A number of messages will explain what happens, as shown in the brand new node system.log:
INFO [GossipStage:1] 2019-08-20 10:31:18,979 StorageService.java:2739 - Node /10.101.33.198 state jump to NORMAL
INFO [InternalResponseStage:1] 2019-08-20 10:31:18,980 Gossiper.java:1230 - InetAddress /10.101.33.198 is now UP <-- the new node contacts the seed node and starts discovering the cluster
INFO [GossipStage:1] 2019-08-20 10:31:19,001 TokenMetadata.java:520 - Updating topology for /10.101.33.198
INFO [GossipStage:1] 2019-08-20 10:31:19,003 TokenMetadata.java:520 - Updating topology for /10.101.33.198
WARN [GossipTasks:1] 2019-08-20 10:31:19,897 FailureDetector.java:288 - Not marking nodes down due to local pause of 9648546129 > 5000000000
INFO [GossipStage:1] 2019-08-20 10:31:19,901 Gossiper.java:1268 - Node /10.101.33.216 is now part of the cluster <-- the new node discovers the node that we are replacing
INFO [GossipStage:1] 2019-08-20 10:31:19,901 Gossiper.java:1290 - WRITING LOCAL JOIN INFO to [com.datastax.bdp.util.Addresses$Internode$AddressCacheManager@21d06819, com.datastax.bdp.snitch.EndpointStateTracker@47d79d90, org.apache.cassandra.gms.Gossiper$2@7252b74c, org.apache.cassandra.service.StorageService@7aeecaf9, org.apache.cassandra.locator.ReconnectableSnitchHelper@58dce51d, org.apache.cassandra.service.LoadBroadcaster@239cc88b]
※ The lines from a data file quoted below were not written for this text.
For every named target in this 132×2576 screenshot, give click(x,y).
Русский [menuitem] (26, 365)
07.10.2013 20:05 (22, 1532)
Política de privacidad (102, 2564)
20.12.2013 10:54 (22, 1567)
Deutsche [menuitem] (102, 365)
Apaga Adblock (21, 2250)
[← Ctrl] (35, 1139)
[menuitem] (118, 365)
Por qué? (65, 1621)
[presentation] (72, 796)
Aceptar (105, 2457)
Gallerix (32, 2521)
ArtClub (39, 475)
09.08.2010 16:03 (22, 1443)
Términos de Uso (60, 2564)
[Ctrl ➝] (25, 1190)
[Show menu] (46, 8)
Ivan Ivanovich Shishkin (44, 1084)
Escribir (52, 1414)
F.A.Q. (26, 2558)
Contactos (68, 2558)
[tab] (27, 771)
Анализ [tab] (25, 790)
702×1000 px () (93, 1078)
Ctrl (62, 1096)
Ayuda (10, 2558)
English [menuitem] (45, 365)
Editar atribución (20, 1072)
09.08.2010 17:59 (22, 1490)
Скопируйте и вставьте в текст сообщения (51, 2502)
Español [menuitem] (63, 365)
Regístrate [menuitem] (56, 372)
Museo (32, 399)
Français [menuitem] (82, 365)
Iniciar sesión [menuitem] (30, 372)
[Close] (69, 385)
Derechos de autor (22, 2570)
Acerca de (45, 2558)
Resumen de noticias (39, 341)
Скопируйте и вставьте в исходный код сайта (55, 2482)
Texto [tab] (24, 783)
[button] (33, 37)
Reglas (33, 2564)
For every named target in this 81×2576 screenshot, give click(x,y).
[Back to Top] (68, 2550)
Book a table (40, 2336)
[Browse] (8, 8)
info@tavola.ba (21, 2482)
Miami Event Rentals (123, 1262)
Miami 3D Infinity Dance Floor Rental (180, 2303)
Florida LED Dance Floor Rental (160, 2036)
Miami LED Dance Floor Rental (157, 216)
WARN [GossipStage:1] 2019-08-20 10:31:19,910 StorageService.java:2778 - Not updating host ID a5fd805e-2a96-4358-86f0-76f0b4d1720e for /10.101.33.216 because it's mine <-- the new node takes the old hostID for itself
INFO [GossipStage:1] 2019-08-20 10:31:19,911 StorageService.java:2836 - Nodes /10.101.33.216 and /10.101.32.220 have the same token 3074457345618258602. Ignoring /10.101.33.216 <-- the new node takes the token that belonged to the old node
INFO [GossipStage:1] 2019-08-20 10:31:19,943 Gossiper.java:1245 - InetAddress /10.101.33.216 is now DOWN
INFO [main] 2019-08-20 10:31:43,060 StorageService.java:1147 - Using saved tokens [3074457345618258602]
INFO [main] 2019-08-20 10:31:43,096 StorageService.java:1844 - JOINING: Finish joining ring <-- the new node joins the ring successfully
The output of nodetool status and nodetool ring now shows:
$ nodetool ring
Datacenter: DC1
==========
Address Rack Status State Load Owns Token
3074457345618258602
10.101.34.23 rack1 Up Normal 110.79 MiB ? -9223372036854775808
10.101.33.198 rack1 Up Normal 114.2 MiB ? -3074457345618258603
10.101.32.220 rack1 Up Normal 97.45 MiB ? 3074457345618258602
$ nodetool status
Datacenter: DC1
===============
Status=Up/Down
|/ State=Normal/Leaving/Joining/Moving
-- Address Load Tokens Owns Host ID Rack
UN 10.101.34.23 107.66 MiB 1 ? 5271e349-1a36-4cd4-80f7-a4640ab10f19 rack1
UN 10.101.33.198 108.27 MiB 1 ? 385e530b-1dc5-4d0f-8740-532eead9af83 rack1
UN 10.101.32.220 80.79 MiB 1 ? a5fd805e-2a96-4358-86f0-76f0b4d1720e rack1
Caveats
1 - Risk of data inconsistency.
During the procedure, the nodes that stay up will be written to by client applications, while the brand new node will contain an amount of data that was frozen when the copy was done on the down node.
So, it is recommended to run a full repair after the new node has been completely added to the cluster.
2 - If the cluster is monitored by OpsCenter, make sure to install the DataStax agent on the new node to be able to monitor the new node in OpsCenter. DataStax agents must be installed on every managed node in a cluster.